Anchor Deezer Spotify

Como as cidades brasileiras podem prevenir alagamentos

Como as cidades brasileiras podem prevenir alagamentos

Conheça algumas Soluções Baseadas na Natureza (SbN) já implementadas pelo país e resoluções híbridas para o escoamento de água

Após uma intensa onda de calor, as regiões sul e sudeste do Brasil registraram chuvas significativas no começo de outubro. O acúmulo de água preocupa os especialistas, tendo em vista os recentes alagamentos, inundações e deslizamentos de terra pelo país.

Em São Paulo, a Secretaria Municipal de Infraestrutura Urbana e Obras (Siurb) já empenhou R$ 1,2 bilhão para obras de drenagem em 2023. As intervenções visam aumentar a resiliência da cidade quanto aos alagamentos, incluindo a construção de vários piscinões. Além disso, a Prefeitura de São Paulo anunciou um amplo programa de investimentos para canalizar 57 córregos do município até o final de 2024.

“Nosso imaginário ainda é dominado pela necessidade de investimento em grandes obras de engenharia convencional para solucionar os problemas urbanos.

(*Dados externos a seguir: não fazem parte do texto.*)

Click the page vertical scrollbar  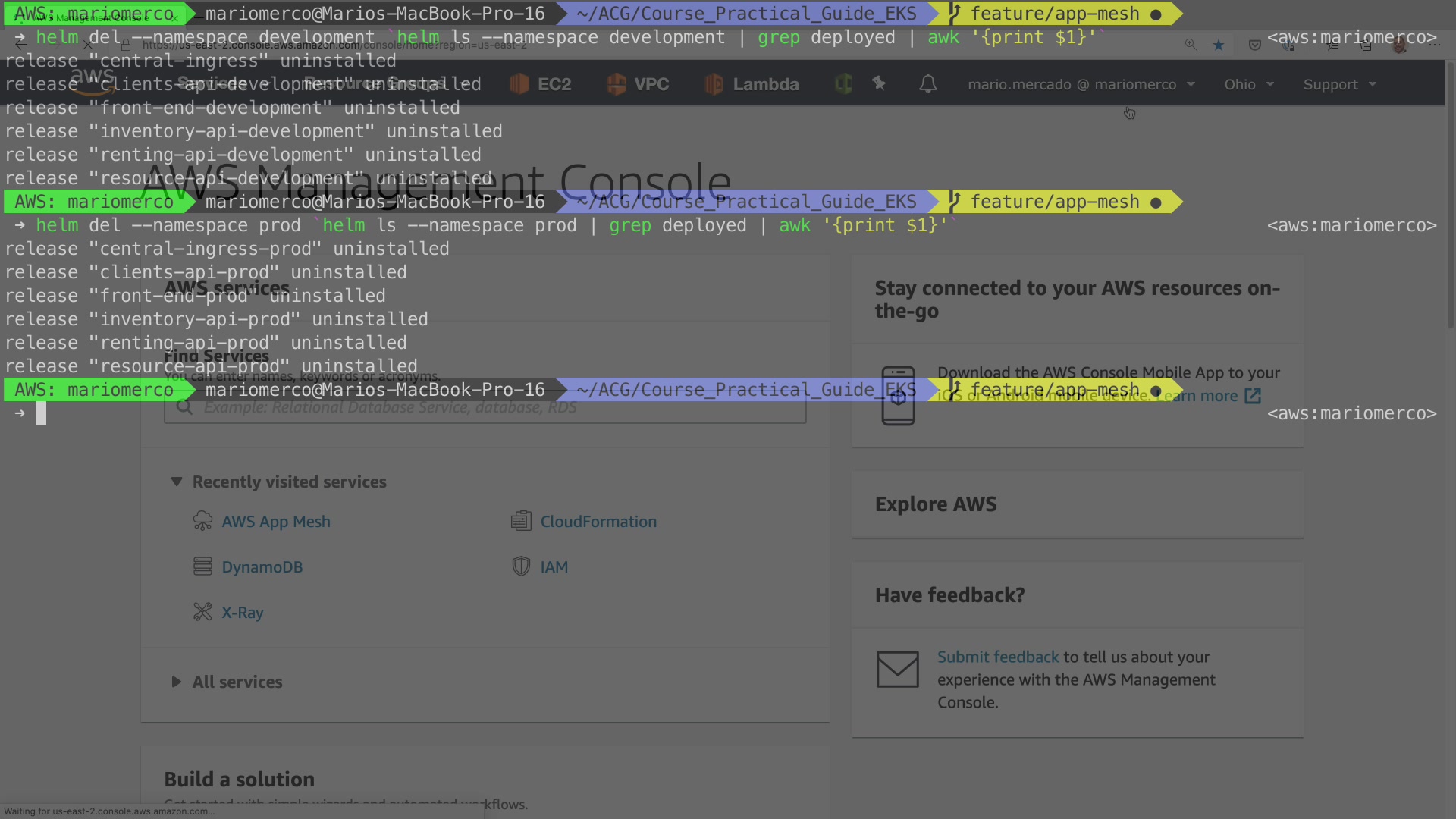tap(1450, 197)
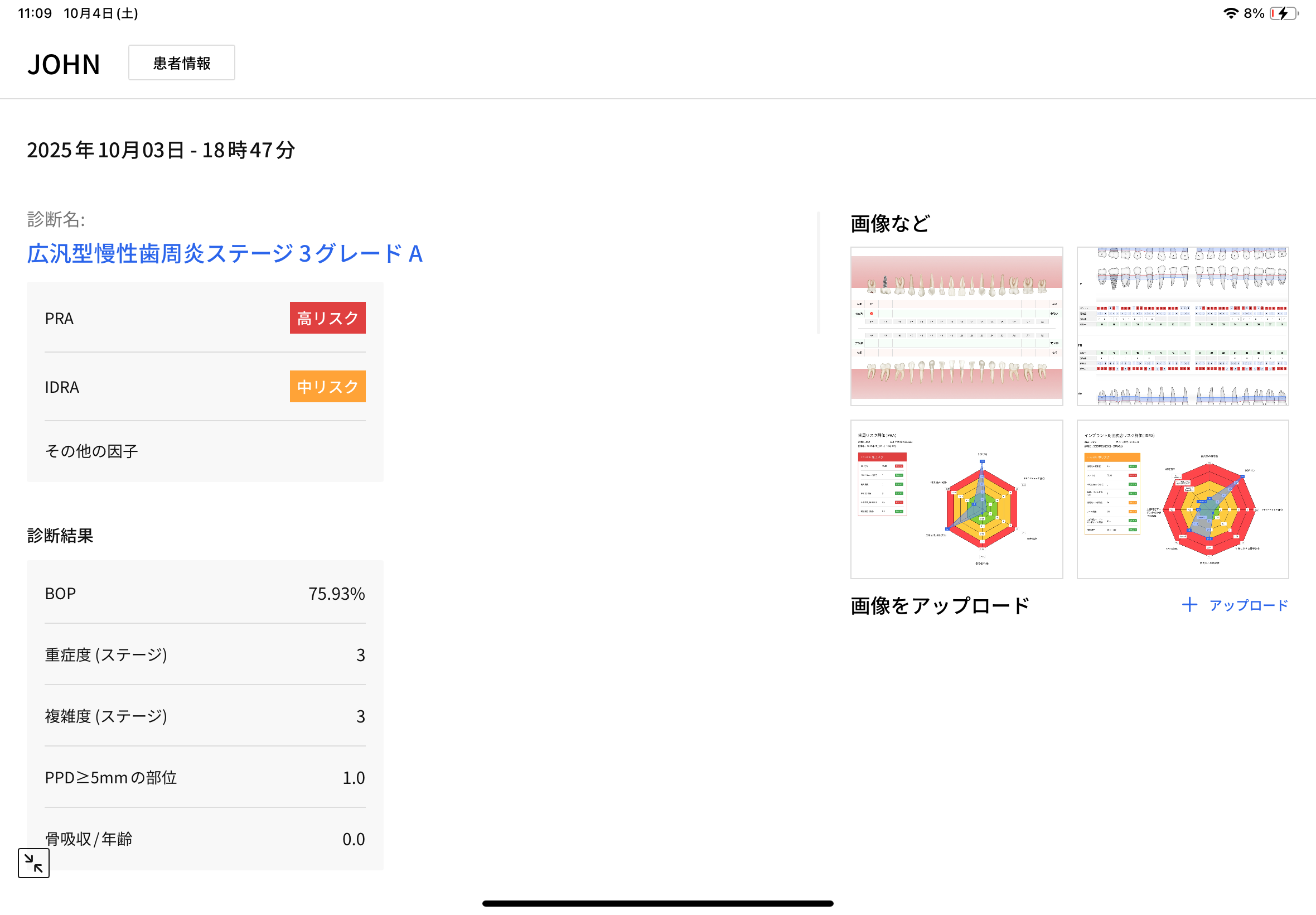Open the diagnosis 広汎型慢性歯周炎 link

tap(225, 253)
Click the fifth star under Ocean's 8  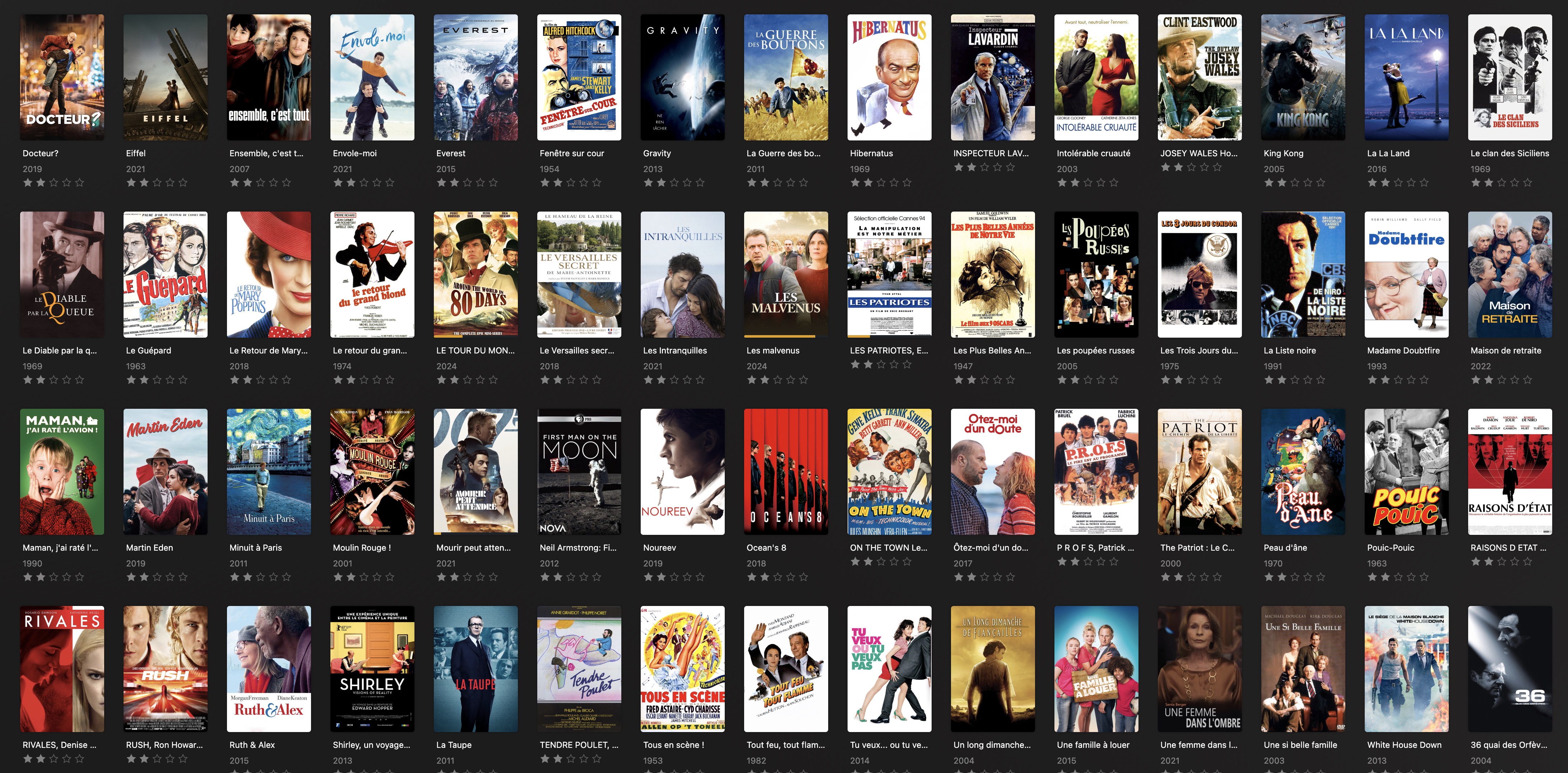[803, 577]
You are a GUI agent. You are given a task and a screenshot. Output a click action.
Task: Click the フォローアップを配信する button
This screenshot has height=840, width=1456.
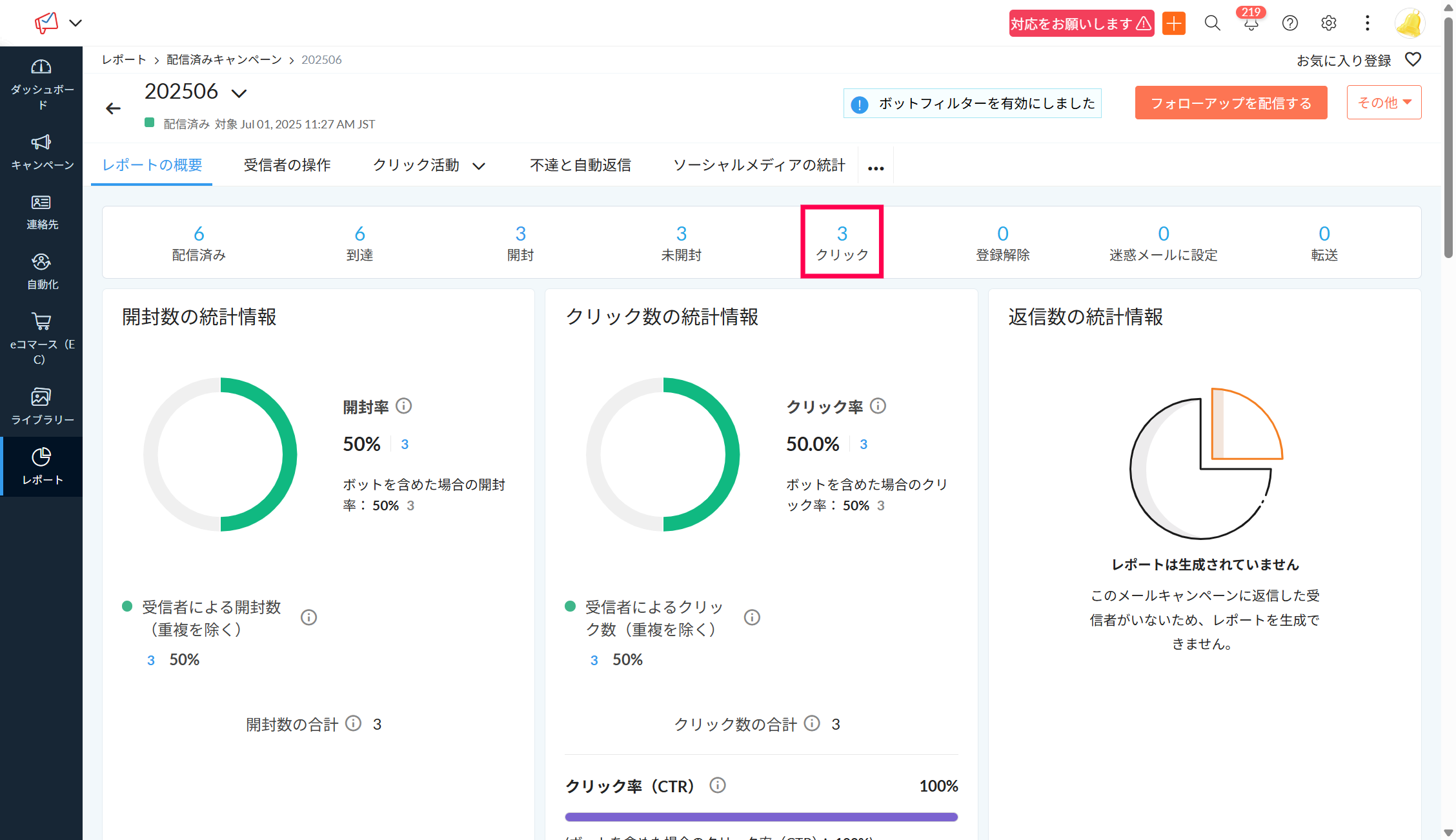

Contudo, foram esses projetos que potencializaram as vulnerabilidades por tentarem controlar os processos e fluxos naturais, com a impermeabilização do solo e a canalização dos cursos d’água”, afirma Cecilia Herzog, pesquisadora do Departamento de Arquitetura e Urbanismo da PUC-Rio e membro da Rede de Especialistas em Conservação da Natureza.

Um destaque positivo do plano anunciado pelos gestores da capital paulista é a transformação dos leitos de alguns córregos em parques lineares, como o Itaquera, na zona leste. Além de servir ao escoamento, retenção e infiltração de água, essas Soluções Baseadas na Natureza (SbN) contemplam espaços verdes de lazer, atividade física e recreação socialmente inclusivos.

O conceito de SbN surgiu apenas no final dos anos 2000, mas não é necessariamente novo. Uma prova disso é o Parque Barigui de Curitiba (PR), e o Parque Taquaral, em Campinas (SP), ambos inaugurados em 1962.

“Construídos ao longo do rio, eles se transformam em grandes bacias de retenção de água durante a época de chuva. Inunda-se o parque para não inundar a cidade”, explica Cecilia. “As cidades esponjas da China ou sensíveis à água, como temos ouvido, preveem justamente espaços renaturalizados, com a volta da vegetação nativa”, completa.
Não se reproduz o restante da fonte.